● **Work required**: Rewrite the data from the line with "This screenshot has height=527, width=794." through the end of the data, requests included, shifting every coordinate in the answers by -133. Leave the pictures out.
## Begin
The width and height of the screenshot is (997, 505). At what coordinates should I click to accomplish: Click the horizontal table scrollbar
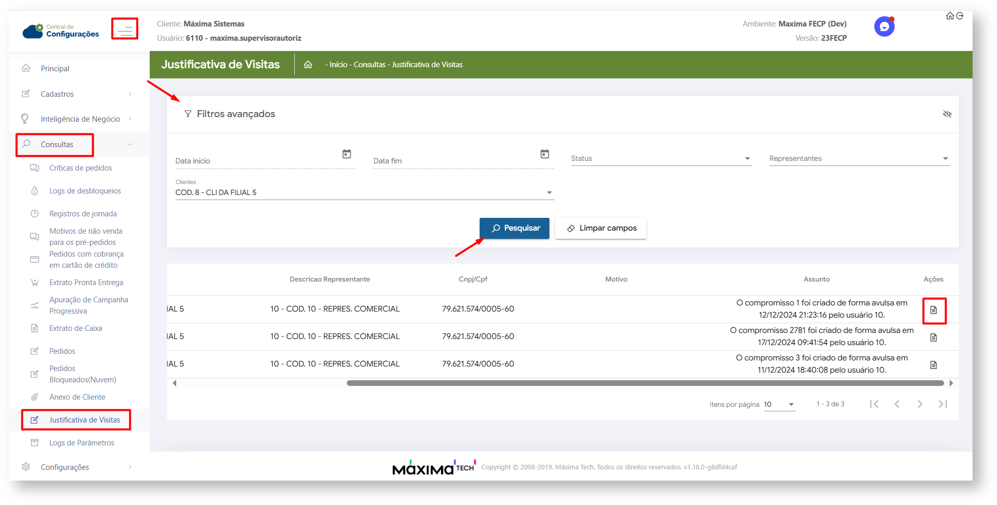click(645, 383)
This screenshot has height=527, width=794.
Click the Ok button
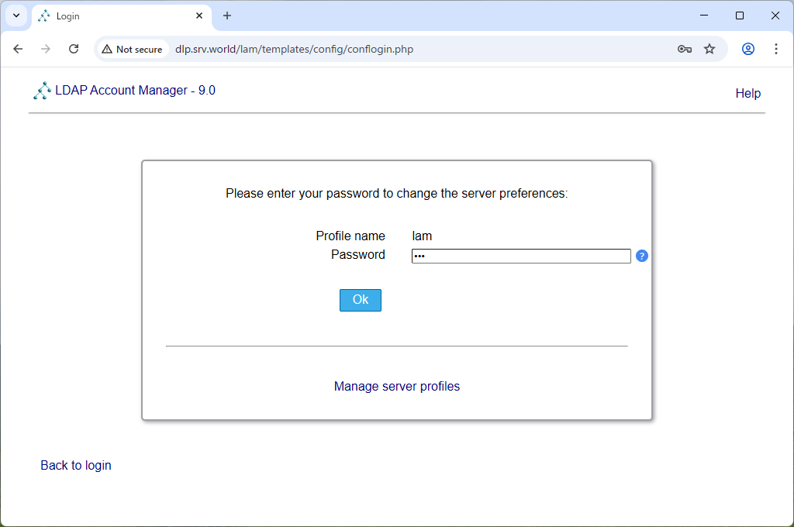point(360,300)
## End
● **The completed task**:
This screenshot has height=527, width=794.
Click the Ok button
point(227,167)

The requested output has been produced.